**TEXTE SOURCE**
##############################

Face à la crise climatique, l'alpinisme s'adapte et change de voie
Face à des glaciers instables, des courses jadis classiques devenues trop risquées, et un calendrier estival chamboulé, les guides de haute montagne réinventent leur pratique, tandis que les alertes sur les conséquences du changement climatique se multiplient. ©AFP or licensors

La cordée d’alpinistes s’arrête près d’une crevasse, hésite, puis se résigne à faire demi-tour : la montée au col du Replat (3.327 m) dans les Alpes, une course jadis facile, est devenue trop risquée, la faute au changement climatique qui rabote le glacier.

«Cette jolie pente, qui était avant vraiment une classique de l’initiation de l’alpinisme dans les Écrins, est de plus en plus raide. Ça devient un peu exposé. Les conditions se dégradent assez rapidement», constate Thomas Boillot, guide de haute montagne qui connaît bien ce massif à cheval entre l’Isère et les Hautes-Alpes.

Fonte des glaciers, éboulements, moraines devenues impraticables à cause du dégel, crevasses à nu et infranchissables : les Alpes, frappées de plein fouet par le réchauffement climatique, sont en pleine métamorphose et l’alpinisme n’a pas d’autre choix que de «s’adapter» aux conditions qui deviennent dans l’ensemble plus incertaines et difficiles, expliquent les professionnels de la montagne.

«Glacier tout mou» 

Comme nombre de ses collègues, Thomas Boillot dit avoir renoncé «depuis plus de dix ans» à mener des clients au Mont-Blanc, qu’il juge désormais «trop dangereux» en raison des chutes de pierres, notamment dans le tristement célèbre couloir du Goûter, surnommé «couloir de la mort».

«Des journées comme aujourd’hui, c’est quand même super, par contre il faut choisir ses créneaux. Ça ne donne plus envie de venir quand il fait trop chaud, que le glacier est tout mou, et qu’on entend de l’eau couler, des bruits suspects», souligne-t-il.

Nombre des «100 plus belles courses» du massif du Mont-Blanc, recensées en 1973 par l’alpiniste Gaston Rébuffat dans un ouvrage faisant toujours référence, ne sont d’ores et déjà plus accessibles, comme le pilier Bonatti, une paroi effondrée en 2005, ou d’autres itinéraires jadis «archiclassiques».

Pour Clément Carpentier, le guide de la cordée d’alpinistes UCPA qui a dû faire demi-tour sur le glacier, rien n’est plus normal que d’avoir constamment en tête «des plans B, C, D, E» pour faire face aux conditions de terrain, aux aléas de la météo ou aux difficultés d’un client.

##############################

**OBJECTIF 1**
D'après l'article sur l'alpinisme face au changement climatique, les affirmations suivantes sont-elles exactes ? (a) Thomas Boillot n'emmène plus de clients au Mont-Blanc depuis plus de dix ans. (b) Le pilier Bonatti s'est effondré en 1973. (c) Le col du Replat se trouve à 3.327 m. Répondez par oui ou par non à chacune, en citant à l'identique les mots de l'article qui tranchent.
**OBJECTIF 2**
Recopiez les lignes de la liste en commençant par celle qui contient "The image size is (1389, 868)." et en terminant par celle qui contient "click(85, 229)", ces deux lignes comprises.

##############################

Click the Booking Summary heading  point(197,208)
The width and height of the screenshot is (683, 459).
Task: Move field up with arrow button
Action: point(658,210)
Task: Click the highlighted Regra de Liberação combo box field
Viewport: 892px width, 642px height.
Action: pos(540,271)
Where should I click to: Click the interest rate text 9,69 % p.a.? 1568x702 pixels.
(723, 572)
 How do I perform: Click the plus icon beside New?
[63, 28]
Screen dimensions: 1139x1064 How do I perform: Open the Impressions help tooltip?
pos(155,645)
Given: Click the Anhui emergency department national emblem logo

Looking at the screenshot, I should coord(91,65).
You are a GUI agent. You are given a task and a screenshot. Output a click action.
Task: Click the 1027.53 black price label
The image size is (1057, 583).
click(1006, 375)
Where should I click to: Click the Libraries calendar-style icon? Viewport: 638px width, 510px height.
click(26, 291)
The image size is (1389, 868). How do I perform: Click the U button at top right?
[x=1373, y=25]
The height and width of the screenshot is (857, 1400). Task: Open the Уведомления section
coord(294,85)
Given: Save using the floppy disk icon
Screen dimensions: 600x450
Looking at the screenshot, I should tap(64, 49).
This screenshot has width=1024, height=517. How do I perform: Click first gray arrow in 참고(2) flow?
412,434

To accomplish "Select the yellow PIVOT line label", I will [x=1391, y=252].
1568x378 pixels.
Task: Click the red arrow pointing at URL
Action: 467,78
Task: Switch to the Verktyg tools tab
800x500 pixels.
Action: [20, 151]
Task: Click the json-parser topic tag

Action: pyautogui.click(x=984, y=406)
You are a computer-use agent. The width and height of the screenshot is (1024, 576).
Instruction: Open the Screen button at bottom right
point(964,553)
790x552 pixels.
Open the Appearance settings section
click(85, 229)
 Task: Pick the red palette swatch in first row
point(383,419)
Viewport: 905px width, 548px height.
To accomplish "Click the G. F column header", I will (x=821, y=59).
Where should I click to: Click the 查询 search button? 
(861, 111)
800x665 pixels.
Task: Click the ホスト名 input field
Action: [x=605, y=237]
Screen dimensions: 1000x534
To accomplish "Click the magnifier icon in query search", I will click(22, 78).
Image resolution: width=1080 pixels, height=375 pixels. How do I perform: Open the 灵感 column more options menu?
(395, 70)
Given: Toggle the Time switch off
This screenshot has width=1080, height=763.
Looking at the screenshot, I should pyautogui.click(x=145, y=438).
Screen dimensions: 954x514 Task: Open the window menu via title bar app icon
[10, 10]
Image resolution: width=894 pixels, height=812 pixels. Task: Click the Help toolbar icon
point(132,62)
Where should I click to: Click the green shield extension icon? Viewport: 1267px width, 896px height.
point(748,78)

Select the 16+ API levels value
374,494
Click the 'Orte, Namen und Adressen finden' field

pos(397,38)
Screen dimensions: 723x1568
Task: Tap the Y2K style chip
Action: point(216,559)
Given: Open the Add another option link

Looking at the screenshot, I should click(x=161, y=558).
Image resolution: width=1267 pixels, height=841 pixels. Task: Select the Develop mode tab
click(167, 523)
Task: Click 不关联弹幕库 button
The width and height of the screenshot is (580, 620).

##############################

**RÉPONSE FINALE 1**
(a) Oui : « Thomas Boillot dit avoir renoncé «depuis plus de dix ans» à mener des clients au Mont-Blanc ».
(b) Non : « le pilier Bonatti, une paroi effondrée en 2005 ».
(c) Oui : « la montée au col du Replat (3.327 m) ».

**RÉPONSE FINALE 2**
The image size is (1389, 868). How do I perform: Click the U button at top right?
[x=1373, y=25]
The height and width of the screenshot is (857, 1400). Task: Open the Уведомления section
coord(294,85)
Given: Save using the floppy disk icon
Screen dimensions: 600x450
Looking at the screenshot, I should tap(64, 49).
This screenshot has width=1024, height=517. How do I perform: Click first gray arrow in 참고(2) flow?
412,434

To accomplish "Select the yellow PIVOT line label", I will [x=1391, y=252].
1568x378 pixels.
Task: Click the red arrow pointing at URL
Action: 467,78
Task: Switch to the Verktyg tools tab
800x500 pixels.
Action: [20, 151]
Task: Click the json-parser topic tag

Action: pyautogui.click(x=984, y=406)
You are a computer-use agent. The width and height of the screenshot is (1024, 576).
Instruction: Open the Screen button at bottom right
point(964,553)
790x552 pixels.
Open the Appearance settings section
click(85, 229)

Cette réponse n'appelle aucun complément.